FilledEddyData <- EProc$sExportResults()
uStarSuffixes <- colnames(EProc$sGetUstarScenarios())[-1]
#suffix <- uStarSuffixes[2]
GPPAggCO2 <- sapply( uStarSuffixes, function(suffix) {
GPPHalfHour <- FilledEddyData[[paste0("GPP_",suffix,"_f")]]
mean(GPPHalfHour, na.rm = TRUE)
})
molarMass <- 12.011
GPPAgg <- GPPAggCO2 * 1e-6 * molarMass * 3600*24*365.25
print(GPPAgg)
## uStar U05 U50 U95
## 1919.176 1897.384 1958.870 1923.839
The difference between those aggregated values is a first estimate of uncertainty range in GPP due to uncertainty of the \(u_*\) threshold.
In this run of the example a relative error of about 3.2% is inferred.
For a better but more time consuming uncertainty estimate, specify a
larger sample of \(u_*\) threshold
values, for each repeat the post-processing, and compute statistics from
the larger sample of resulting GPP columns. This can be achieved by
specifying a larger sequence of quantiles when calling
sEstimateUstarScenarios
in place of the command shown
above.
The results still reside inside the sEddyProc
class.

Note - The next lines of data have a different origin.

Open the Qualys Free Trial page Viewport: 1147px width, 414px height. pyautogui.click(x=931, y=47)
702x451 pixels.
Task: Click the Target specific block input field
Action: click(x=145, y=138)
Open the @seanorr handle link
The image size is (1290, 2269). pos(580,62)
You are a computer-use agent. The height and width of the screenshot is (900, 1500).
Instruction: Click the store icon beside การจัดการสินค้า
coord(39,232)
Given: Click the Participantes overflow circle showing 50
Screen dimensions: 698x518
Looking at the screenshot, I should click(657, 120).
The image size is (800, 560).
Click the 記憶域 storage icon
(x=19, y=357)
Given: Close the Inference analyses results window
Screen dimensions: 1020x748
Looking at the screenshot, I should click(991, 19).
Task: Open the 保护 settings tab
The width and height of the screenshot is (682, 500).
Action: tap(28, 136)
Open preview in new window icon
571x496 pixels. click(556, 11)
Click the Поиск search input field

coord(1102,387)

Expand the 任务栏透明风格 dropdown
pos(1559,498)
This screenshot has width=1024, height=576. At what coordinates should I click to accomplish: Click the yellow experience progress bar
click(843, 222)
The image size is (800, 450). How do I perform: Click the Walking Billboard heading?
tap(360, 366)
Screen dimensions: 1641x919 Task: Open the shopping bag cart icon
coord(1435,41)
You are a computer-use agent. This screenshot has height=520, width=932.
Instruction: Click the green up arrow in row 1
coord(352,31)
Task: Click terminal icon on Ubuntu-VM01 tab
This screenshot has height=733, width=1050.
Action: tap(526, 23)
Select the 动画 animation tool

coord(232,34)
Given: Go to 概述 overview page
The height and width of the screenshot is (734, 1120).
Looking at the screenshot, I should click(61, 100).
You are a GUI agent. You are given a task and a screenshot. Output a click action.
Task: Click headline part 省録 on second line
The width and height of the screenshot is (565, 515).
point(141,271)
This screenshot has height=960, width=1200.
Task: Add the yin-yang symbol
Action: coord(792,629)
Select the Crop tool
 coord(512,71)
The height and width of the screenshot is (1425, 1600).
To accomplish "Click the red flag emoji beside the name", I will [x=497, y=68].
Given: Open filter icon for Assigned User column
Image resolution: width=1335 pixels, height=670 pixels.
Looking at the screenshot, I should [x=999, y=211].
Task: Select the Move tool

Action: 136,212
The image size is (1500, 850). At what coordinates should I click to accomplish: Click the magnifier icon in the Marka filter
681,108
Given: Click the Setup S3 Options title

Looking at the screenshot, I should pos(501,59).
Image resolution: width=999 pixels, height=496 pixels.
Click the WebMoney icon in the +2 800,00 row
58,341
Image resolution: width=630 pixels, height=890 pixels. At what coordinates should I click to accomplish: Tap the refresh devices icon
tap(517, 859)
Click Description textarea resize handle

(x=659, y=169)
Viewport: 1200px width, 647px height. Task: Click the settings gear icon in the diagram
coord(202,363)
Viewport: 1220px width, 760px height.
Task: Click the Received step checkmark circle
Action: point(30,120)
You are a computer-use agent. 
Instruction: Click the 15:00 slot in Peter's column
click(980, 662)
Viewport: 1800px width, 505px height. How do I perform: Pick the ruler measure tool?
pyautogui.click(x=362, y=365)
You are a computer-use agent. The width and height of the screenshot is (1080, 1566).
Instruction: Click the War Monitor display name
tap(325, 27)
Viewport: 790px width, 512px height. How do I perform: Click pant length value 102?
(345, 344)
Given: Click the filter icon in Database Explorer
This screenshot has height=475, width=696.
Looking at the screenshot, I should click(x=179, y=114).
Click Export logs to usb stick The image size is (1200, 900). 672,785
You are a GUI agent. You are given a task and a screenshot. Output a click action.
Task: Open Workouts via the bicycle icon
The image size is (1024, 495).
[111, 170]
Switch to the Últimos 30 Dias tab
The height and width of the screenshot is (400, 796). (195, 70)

We
first export them to an R Data.frame, append the columns to the original
input data, and write this data.frame to text file in a temporary
directory.
FilledEddyData <- EProc$sExportResults()
CombinedData <- cbind(EddyData, FilledEddyData)
fWriteDataframeToFile(CombinedData, 'DE-Tha-Results.txt', Dir = tempdir())
# or without relying on data.frame EddyData
# with replacing column DateTime by Year, DoY, and Hour:
fWriteDataframeToFile(
cbind(EProc$sExportData(), EProc$sExportResults()), 'DE-Tha-Results_ydh.txt',
isSplitDatetime=TRUE, Dir = tempdir())
# tmp <- fLoadTXTIntoDataframe(file.path(tempdir(),'DE-Tha-Results_ydh.txt'))